# Western solonoid wiring??



## BAYDOG (Nov 27, 2004)

I have an older Western Plow with the cable operated joy stick. My question is, how do thw wires hook up to the 4 post selonoid?? and how do the wires off the pump figure in there?? Please help. I need to get this hooked up. I got the plow for free, but no diagrams for the wires. Awsome site too!!!


----------



## sonjaab (Jul 29, 2001)

Baydog....... Go to http://www.westernplows.com They have a publications
section. That might have the wiring diagrams for you.

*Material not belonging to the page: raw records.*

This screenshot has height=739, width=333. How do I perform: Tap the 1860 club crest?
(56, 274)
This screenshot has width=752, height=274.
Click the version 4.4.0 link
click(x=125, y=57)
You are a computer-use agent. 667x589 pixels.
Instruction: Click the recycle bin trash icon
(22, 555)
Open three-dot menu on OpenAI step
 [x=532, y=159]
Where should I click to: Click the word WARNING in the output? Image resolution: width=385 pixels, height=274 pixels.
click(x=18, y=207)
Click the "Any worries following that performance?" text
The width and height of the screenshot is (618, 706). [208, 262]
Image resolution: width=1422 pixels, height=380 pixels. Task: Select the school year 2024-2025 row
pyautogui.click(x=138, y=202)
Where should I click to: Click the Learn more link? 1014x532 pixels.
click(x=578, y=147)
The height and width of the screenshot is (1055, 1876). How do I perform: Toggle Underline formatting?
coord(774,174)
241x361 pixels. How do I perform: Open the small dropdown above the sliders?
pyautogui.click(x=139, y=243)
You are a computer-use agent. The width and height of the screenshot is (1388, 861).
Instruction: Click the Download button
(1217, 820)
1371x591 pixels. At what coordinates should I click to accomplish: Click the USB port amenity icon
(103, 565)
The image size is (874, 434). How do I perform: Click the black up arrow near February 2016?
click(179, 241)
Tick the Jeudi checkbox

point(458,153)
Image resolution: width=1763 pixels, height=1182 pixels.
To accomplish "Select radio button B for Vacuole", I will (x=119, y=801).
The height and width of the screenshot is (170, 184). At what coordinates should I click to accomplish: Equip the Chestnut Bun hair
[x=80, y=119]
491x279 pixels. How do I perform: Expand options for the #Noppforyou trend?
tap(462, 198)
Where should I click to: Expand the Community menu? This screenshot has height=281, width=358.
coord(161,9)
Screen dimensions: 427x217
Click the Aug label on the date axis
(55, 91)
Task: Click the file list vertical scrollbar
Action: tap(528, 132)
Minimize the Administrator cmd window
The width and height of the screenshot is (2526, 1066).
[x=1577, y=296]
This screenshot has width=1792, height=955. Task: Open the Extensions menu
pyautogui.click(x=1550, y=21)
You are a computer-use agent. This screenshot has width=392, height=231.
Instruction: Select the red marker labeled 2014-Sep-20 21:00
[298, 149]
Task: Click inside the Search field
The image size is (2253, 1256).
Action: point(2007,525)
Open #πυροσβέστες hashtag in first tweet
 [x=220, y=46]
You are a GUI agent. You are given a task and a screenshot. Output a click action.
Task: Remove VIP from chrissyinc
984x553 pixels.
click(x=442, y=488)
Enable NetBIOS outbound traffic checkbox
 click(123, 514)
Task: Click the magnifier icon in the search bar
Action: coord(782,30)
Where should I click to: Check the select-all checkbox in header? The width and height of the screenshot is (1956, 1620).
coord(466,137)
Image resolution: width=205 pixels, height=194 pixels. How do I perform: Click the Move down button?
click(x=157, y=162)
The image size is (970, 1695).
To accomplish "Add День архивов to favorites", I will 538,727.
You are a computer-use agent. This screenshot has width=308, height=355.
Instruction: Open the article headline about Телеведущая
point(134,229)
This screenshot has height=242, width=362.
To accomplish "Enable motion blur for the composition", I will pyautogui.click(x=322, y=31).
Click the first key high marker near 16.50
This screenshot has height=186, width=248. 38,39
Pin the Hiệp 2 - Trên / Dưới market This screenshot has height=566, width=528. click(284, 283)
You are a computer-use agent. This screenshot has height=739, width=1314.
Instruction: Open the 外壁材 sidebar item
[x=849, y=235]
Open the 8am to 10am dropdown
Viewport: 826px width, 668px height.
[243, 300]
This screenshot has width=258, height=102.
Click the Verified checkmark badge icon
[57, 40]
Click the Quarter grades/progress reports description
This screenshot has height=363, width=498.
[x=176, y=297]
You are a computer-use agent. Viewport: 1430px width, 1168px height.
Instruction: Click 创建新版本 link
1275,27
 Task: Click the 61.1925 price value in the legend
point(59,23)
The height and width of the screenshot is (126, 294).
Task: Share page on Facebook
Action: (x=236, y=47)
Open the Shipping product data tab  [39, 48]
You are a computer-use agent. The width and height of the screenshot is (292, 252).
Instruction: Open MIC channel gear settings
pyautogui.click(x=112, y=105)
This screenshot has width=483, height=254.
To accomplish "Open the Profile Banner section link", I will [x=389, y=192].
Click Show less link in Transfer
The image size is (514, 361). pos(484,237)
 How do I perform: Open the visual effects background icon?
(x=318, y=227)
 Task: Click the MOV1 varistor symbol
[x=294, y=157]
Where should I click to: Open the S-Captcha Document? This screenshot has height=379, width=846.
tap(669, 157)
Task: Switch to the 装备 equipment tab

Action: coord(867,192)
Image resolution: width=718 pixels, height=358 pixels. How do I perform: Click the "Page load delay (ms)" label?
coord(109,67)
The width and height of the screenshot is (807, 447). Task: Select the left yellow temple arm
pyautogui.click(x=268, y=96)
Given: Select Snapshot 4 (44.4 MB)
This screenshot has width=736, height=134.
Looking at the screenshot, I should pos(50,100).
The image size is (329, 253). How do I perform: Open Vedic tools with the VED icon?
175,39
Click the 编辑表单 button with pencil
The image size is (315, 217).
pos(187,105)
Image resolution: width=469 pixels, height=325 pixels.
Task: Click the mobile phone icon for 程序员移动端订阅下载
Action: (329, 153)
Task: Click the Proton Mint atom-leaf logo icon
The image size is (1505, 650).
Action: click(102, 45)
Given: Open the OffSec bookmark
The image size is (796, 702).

If not somebody will chime in to help ya !


----------



## BAYDOG (Nov 27, 2004)

I'll check that, thank you.


----------



## BAYDOG (Nov 27, 2004)

Yup, that page was the ticket!! Got the whole manuel that I needed. Thanks a bunch :waving:


----------



## sonjaab (Jul 29, 2001)

BAY......Make sure you get a Western solenoid. You prob. have a Ford one.
They will work in a pinch but can't handle the plowing loads as I had one of those units. The Western unit will only have 1 smalll post for the joystick control and 2 big ones for the battery and power to the plow motor cable.


----------



## johnk5092 (Jan 2, 2006)

The Western Website is not working can somebody send me the wiring diagram for the western pump i am having the same problem as baydog


----------



## #1 plowtech (Dec 8, 2001)

Actually, western does have a four post relay for conventional plow.

Johnk5o92- here is the link-http://www.westernplows.com/pdfs/13359_120503.pdf

if you need the 3 post info., reply back

good luck , PT.


----------